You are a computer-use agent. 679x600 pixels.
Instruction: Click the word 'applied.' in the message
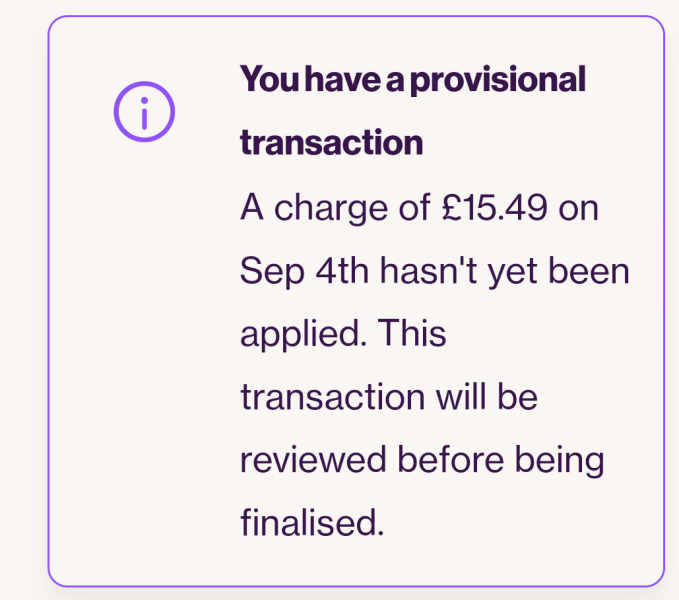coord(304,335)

· · · · ·

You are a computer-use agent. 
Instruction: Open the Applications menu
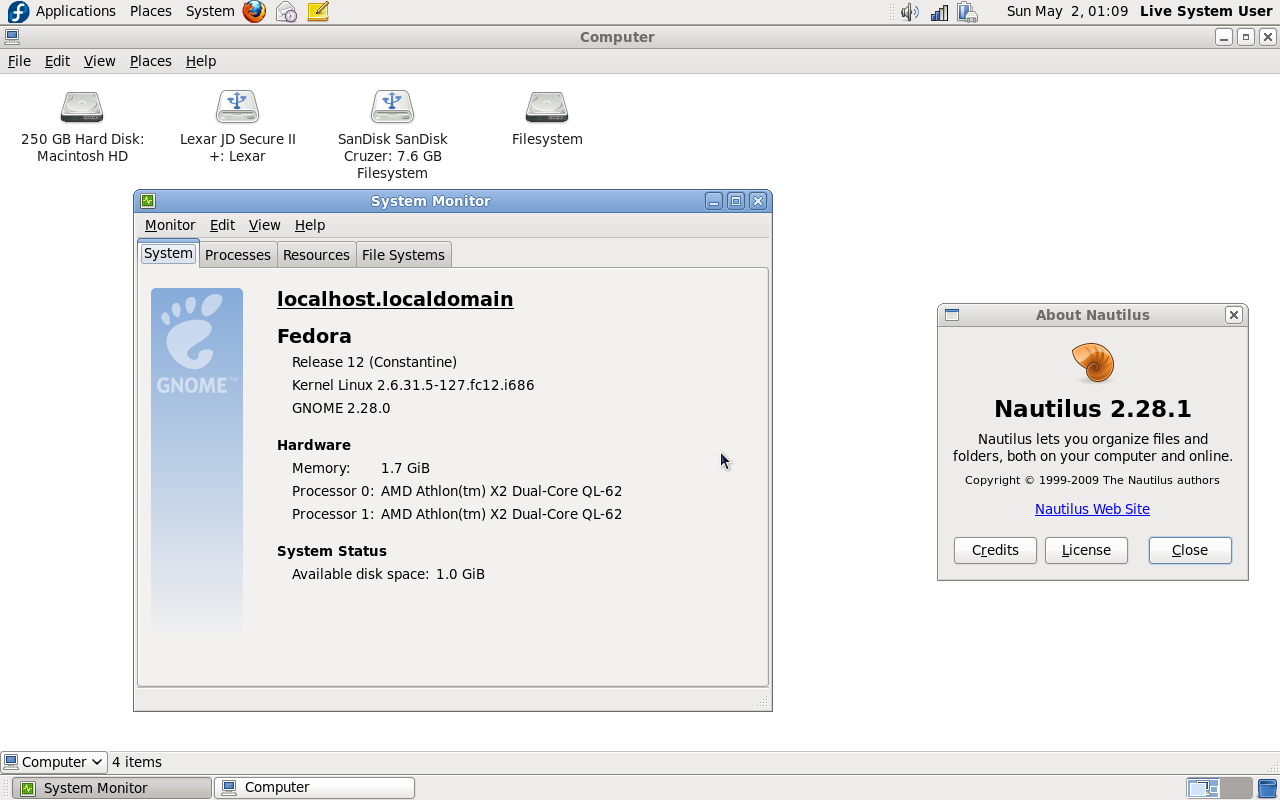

· · · · ·

Task: Scan the lines above for the word "agent" and copy every one where it occurs.

Answer section:
You are a computer-use agent. 679x600 pixels.
You are a computer-use agent. 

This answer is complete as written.